§ **Input**
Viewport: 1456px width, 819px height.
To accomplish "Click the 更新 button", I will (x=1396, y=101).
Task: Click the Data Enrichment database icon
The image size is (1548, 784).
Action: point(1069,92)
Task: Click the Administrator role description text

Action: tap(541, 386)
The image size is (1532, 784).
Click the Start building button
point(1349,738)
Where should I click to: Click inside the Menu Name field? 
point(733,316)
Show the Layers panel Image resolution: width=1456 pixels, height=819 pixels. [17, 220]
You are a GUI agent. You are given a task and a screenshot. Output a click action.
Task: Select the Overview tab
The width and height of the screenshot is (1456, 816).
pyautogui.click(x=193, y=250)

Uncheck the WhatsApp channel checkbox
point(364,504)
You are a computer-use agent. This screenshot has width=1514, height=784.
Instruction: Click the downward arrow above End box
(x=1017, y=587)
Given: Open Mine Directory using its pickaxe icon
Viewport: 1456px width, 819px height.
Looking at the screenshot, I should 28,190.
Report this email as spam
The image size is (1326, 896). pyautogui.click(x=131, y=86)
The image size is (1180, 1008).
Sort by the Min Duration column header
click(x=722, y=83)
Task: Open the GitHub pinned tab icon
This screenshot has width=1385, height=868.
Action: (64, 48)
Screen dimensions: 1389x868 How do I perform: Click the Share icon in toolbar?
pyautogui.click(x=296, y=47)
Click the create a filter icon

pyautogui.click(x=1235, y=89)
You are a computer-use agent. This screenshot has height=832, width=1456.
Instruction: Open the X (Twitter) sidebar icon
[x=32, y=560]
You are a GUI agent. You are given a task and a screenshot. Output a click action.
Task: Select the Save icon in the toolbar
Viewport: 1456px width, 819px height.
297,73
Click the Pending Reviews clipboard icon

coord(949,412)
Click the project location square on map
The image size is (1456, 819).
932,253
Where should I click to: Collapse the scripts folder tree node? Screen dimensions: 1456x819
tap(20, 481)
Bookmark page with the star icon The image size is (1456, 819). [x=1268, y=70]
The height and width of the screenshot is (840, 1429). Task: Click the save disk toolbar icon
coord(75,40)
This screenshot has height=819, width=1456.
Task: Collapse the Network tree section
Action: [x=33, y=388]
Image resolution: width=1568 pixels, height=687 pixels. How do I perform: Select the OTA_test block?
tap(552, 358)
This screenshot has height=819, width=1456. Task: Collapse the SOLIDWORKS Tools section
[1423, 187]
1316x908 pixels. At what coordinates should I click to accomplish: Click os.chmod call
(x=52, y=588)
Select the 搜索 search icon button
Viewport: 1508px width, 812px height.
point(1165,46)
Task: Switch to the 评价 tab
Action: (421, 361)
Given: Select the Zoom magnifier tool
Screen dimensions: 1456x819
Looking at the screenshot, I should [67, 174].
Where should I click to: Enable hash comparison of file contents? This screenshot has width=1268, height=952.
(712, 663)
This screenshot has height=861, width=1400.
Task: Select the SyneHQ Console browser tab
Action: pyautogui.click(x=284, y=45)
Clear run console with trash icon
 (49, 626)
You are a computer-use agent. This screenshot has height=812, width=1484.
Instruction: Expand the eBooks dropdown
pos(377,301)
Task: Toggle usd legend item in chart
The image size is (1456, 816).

§ **Requirement**
Nothing in the records should be altered when they are written out again.

§ **Exercise result**
Viewport: 1456px width, 819px height.
To accomplish "Click the 更新 button", I will (x=1396, y=101).
Task: Click the Data Enrichment database icon
The image size is (1548, 784).
Action: point(1069,92)
Task: Click the Administrator role description text

Action: tap(541, 386)
The image size is (1532, 784).
Click the Start building button
point(1349,738)
Where should I click to: Click inside the Menu Name field? 
point(733,316)
Show the Layers panel Image resolution: width=1456 pixels, height=819 pixels. [17, 220]
You are a GUI agent. You are given a task and a screenshot. Output a click action.
Task: Select the Overview tab
The width and height of the screenshot is (1456, 816).
pyautogui.click(x=193, y=250)

Uncheck the WhatsApp channel checkbox
point(364,504)
You are a computer-use agent. This screenshot has width=1514, height=784.
Instruction: Click the downward arrow above End box
(x=1017, y=587)
Given: Open Mine Directory using its pickaxe icon
Viewport: 1456px width, 819px height.
Looking at the screenshot, I should 28,190.
Report this email as spam
The image size is (1326, 896). pyautogui.click(x=131, y=86)
The image size is (1180, 1008).
Sort by the Min Duration column header
click(x=722, y=83)
Task: Open the GitHub pinned tab icon
This screenshot has width=1385, height=868.
Action: (64, 48)
Screen dimensions: 1389x868 How do I perform: Click the Share icon in toolbar?
pyautogui.click(x=296, y=47)
Click the create a filter icon

pyautogui.click(x=1235, y=89)
You are a computer-use agent. This screenshot has height=832, width=1456.
Instruction: Open the X (Twitter) sidebar icon
[x=32, y=560]
You are a GUI agent. You are given a task and a screenshot. Output a click action.
Task: Select the Save icon in the toolbar
Viewport: 1456px width, 819px height.
297,73
Click the Pending Reviews clipboard icon

coord(949,412)
Click the project location square on map
The image size is (1456, 819).
932,253
Where should I click to: Collapse the scripts folder tree node? Screen dimensions: 1456x819
tap(20, 481)
Bookmark page with the star icon The image size is (1456, 819). [x=1268, y=70]
The height and width of the screenshot is (840, 1429). Task: Click the save disk toolbar icon
coord(75,40)
This screenshot has height=819, width=1456.
Task: Collapse the Network tree section
Action: [x=33, y=388]
Image resolution: width=1568 pixels, height=687 pixels. How do I perform: Select the OTA_test block?
tap(552, 358)
This screenshot has height=819, width=1456. Task: Collapse the SOLIDWORKS Tools section
[1423, 187]
1316x908 pixels. At what coordinates should I click to accomplish: Click os.chmod call
(x=52, y=588)
Select the 搜索 search icon button
Viewport: 1508px width, 812px height.
point(1165,46)
Task: Switch to the 评价 tab
Action: (421, 361)
Given: Select the Zoom magnifier tool
Screen dimensions: 1456x819
Looking at the screenshot, I should [67, 174].
Where should I click to: Enable hash comparison of file contents? This screenshot has width=1268, height=952.
(712, 663)
This screenshot has height=861, width=1400.
Task: Select the SyneHQ Console browser tab
Action: pyautogui.click(x=284, y=45)
Clear run console with trash icon
 (49, 626)
You are a computer-use agent. This screenshot has height=812, width=1484.
Instruction: Expand the eBooks dropdown
pos(377,301)
Task: Toggle usd legend item in chart
The image size is (1456, 816).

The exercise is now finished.